Interesting Facts About the Naked Mole Rat

A list of facts about naked mole rats could practically go on forever! These creatures have a number of extremely unique traits, with potential uses in the medical field.

  • A Cold Blooded Mammal? – Naked mole rats are the only mammals that cannot regulate their internal body temperature. They are thermoconformers, which means that their body remains the same temperature as the environment around them (similar to snakes and lizards).
  • Don’t Hold Your Breath – The naked mole rat has an incredible tolerance for low oxygen levels. This trait is helpful when you live underground where air circulation is minimal. These animals can survive for up to 18 minutes with no oxygen, and they can survive for 5 hours in 5% oxygen!
  • Sticks and Stones May Break Your Bones – But mole rats just won’t feel it! Naked mole rats’ skin is literally impervious to pain, as it lacks the neurotransmitters that tell the brain when pain is being inflicted. This means that these rats cannot feel pain, at all.
  • Cancer Free – Naked mole rats are incredibly resistant to cancer. The first instances of cancerous tumors ever found in these rats were in 2016. These tumors were found in animals born in a zoo, and it is believed that the oxygen level in their habitat may have been the cause. The zoo mole rats were kept in a 21% oxygen environment, while in nature the creatures would most often live in an environment with just 2-9% oxygen levels.

Habitat of the Naked Mole Rat

Naked mole rats live exclusively in dry, arid desert habitats. They dig extensive tunnel systems beneath the ground, which can be up to three miles in total length.

Distribution of the Naked Mole Rat

Mole rats live exclusively in East Africa. They are found predominately in Somalia, Ethiopia, and Kenya. These creatures are found nowhere else in the world, except in zoos.

Diet of the Naked Mole Rat

Naked mole rats feed almost exclusively on large plant tubers. A tuber is a large section of a plant’s root that is used to store nutrients. The tubers are much larger than the rats, and can sustain an entire colony for months or even years. The mole rats eat the interior of the tuber, allowing the plant to survive and continue growing.

Naked Mole Rat and Human Interaction

Most humans are not particularly fond of desert life, and thus do not tend to interact frequently with naked mole rats.

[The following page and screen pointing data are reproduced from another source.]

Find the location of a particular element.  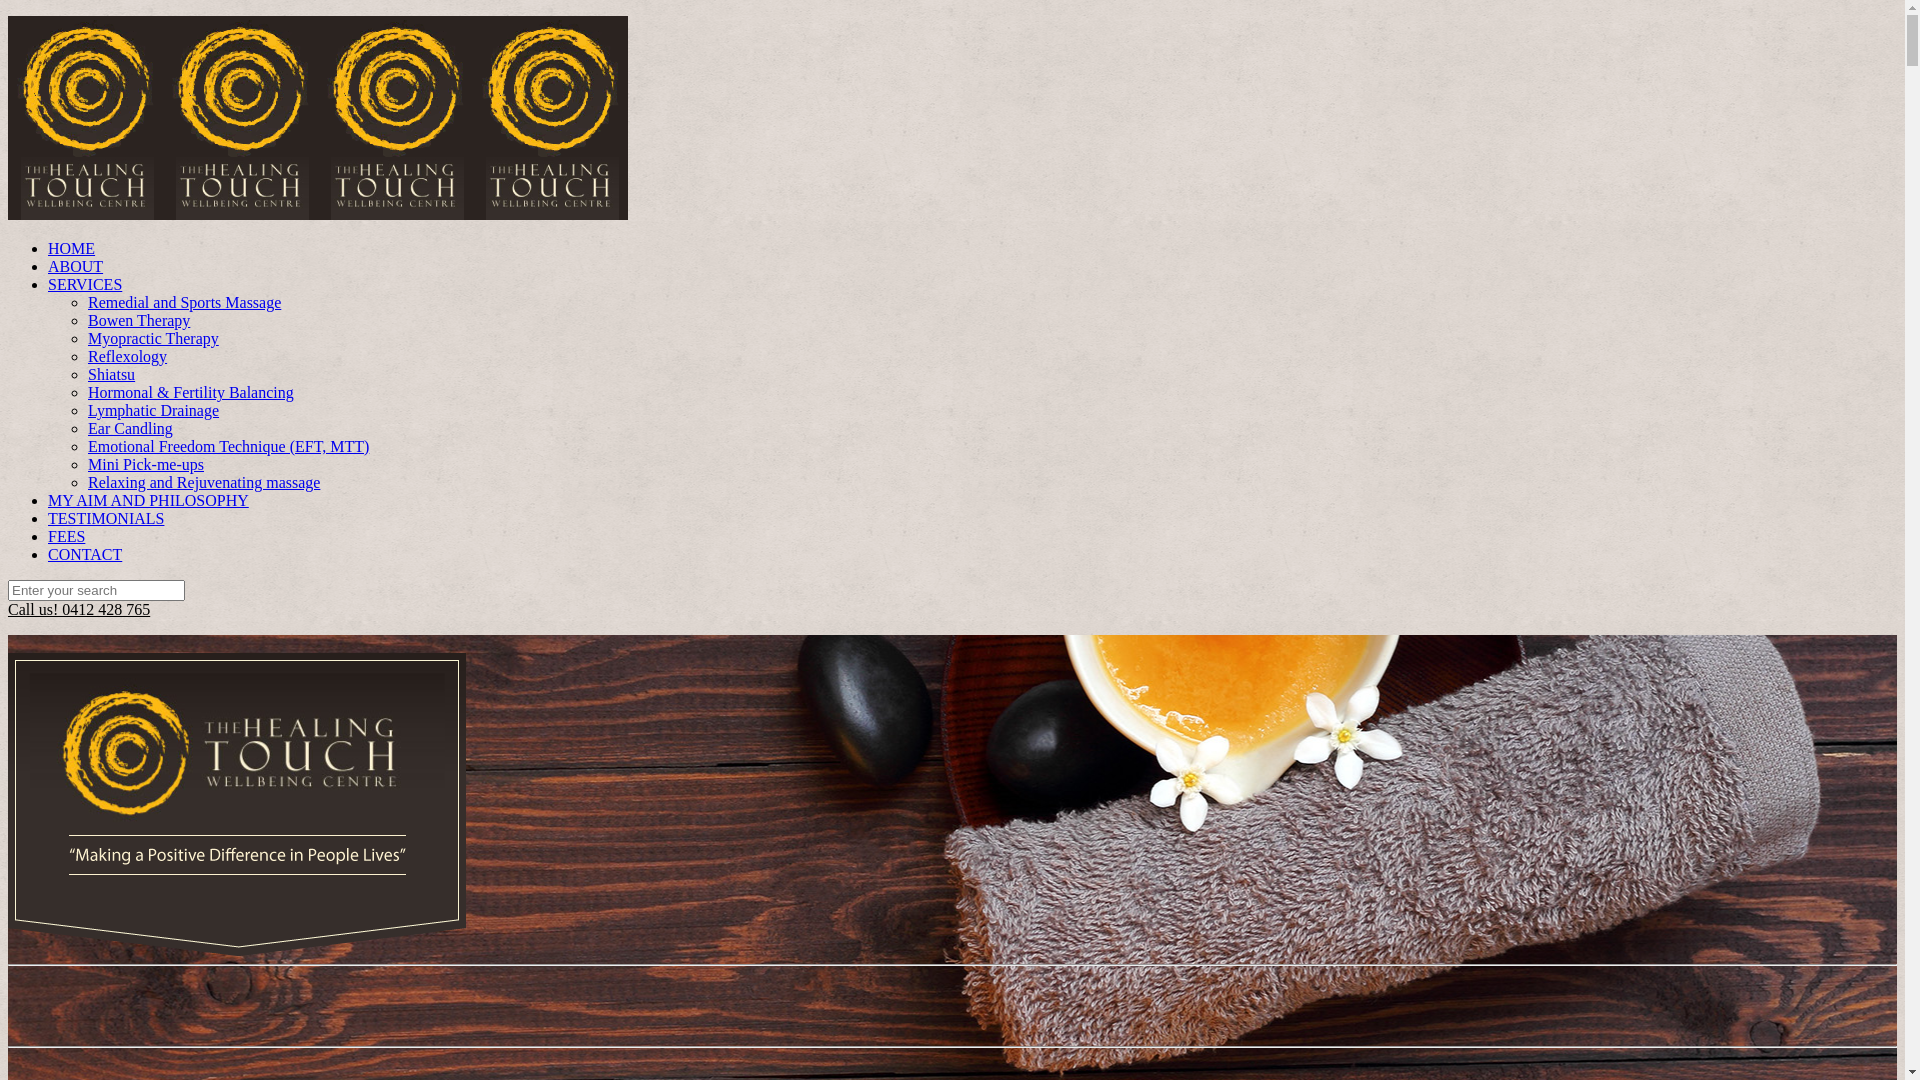

'Relaxing and Rejuvenating massage' is located at coordinates (203, 482).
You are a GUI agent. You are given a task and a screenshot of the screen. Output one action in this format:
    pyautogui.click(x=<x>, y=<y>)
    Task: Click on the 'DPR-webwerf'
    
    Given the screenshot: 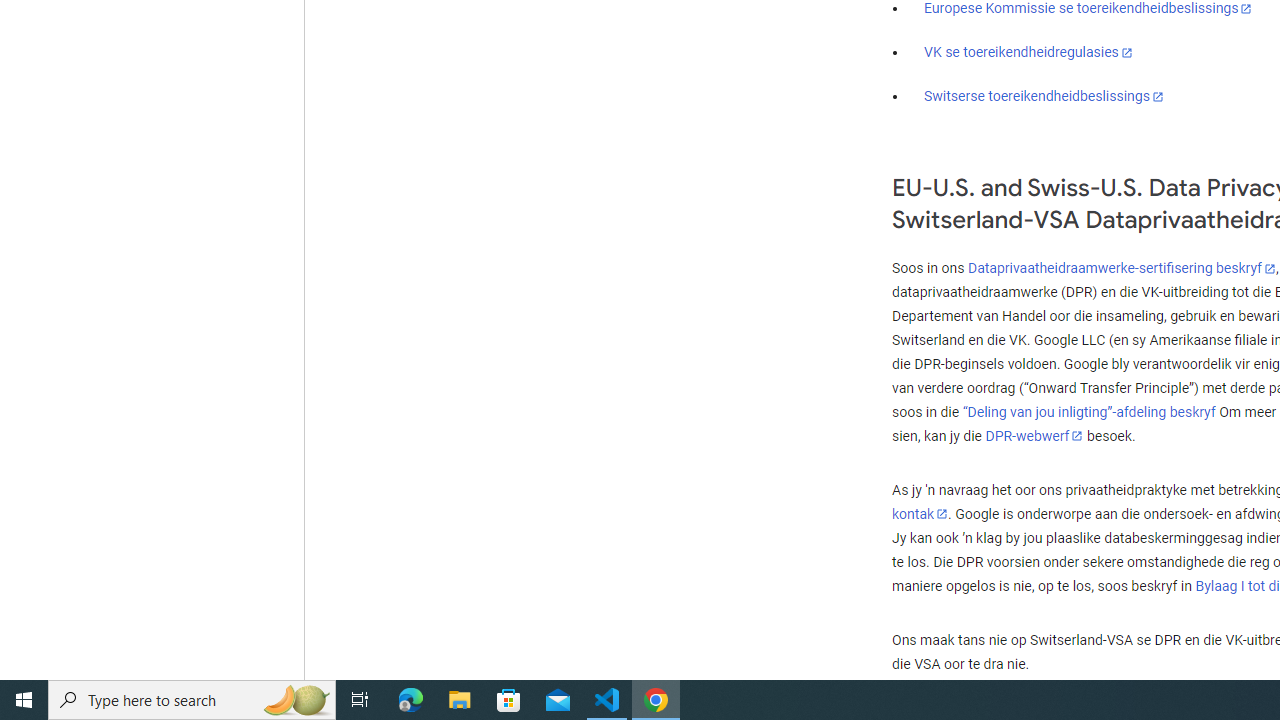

Mole rats are, however, used quite frequently in scientific research, where the opportunities for study are boundless. Humans have sequenced the entire genome of the naked mole rat. We have examined their resistance to cancer, extremely long lifespan, and resistance to oxygen deprivation.


Naked mole rats have been studied, but not domesticated.

Does the Naked Mole Rat Make a Good Pet

Naked mole rats should not be kept as pets. They require a very specific diet and habitat. It would be incredibly difficult to care for them properly.

Naked Mole Rat Care

In zoological institutions, naked mole rats are fed a specially prepared rodent diet. This is supplemented with yams (a type of tuber), carrots (another tuber), leafy greens, corn, and fruits. The San Diego Zoo’s naked mole rats are incredibly fond of bananas.

These rats are kept in an artificial tunnel system, which is built specifically to allow the animals numerous chambers for feeding, sleeping, and bathroom duties.

Behavior of the Naked Mole Rat

Naked mole rats have a social system that is quite similar to colonial insects. There are numerous “worker” rats, none of which are capable of breeding. The colony has a single queen, who is slightly larger than the rest of the animals. The queen is the only naked mole rat that is able to reproduce. This is known as a eusocial lifestyle.

Reproduction of the Naked Mole Rat

The mole rat queen keeps up to three unrelated males around at all times to breed with. She may keep these males close and breed with them for consecutive years, or go through periods where she does not reproduce. About two months after breeding, the queen gives birth to an average of eleven pups. In the wild, the queen will breed once per year.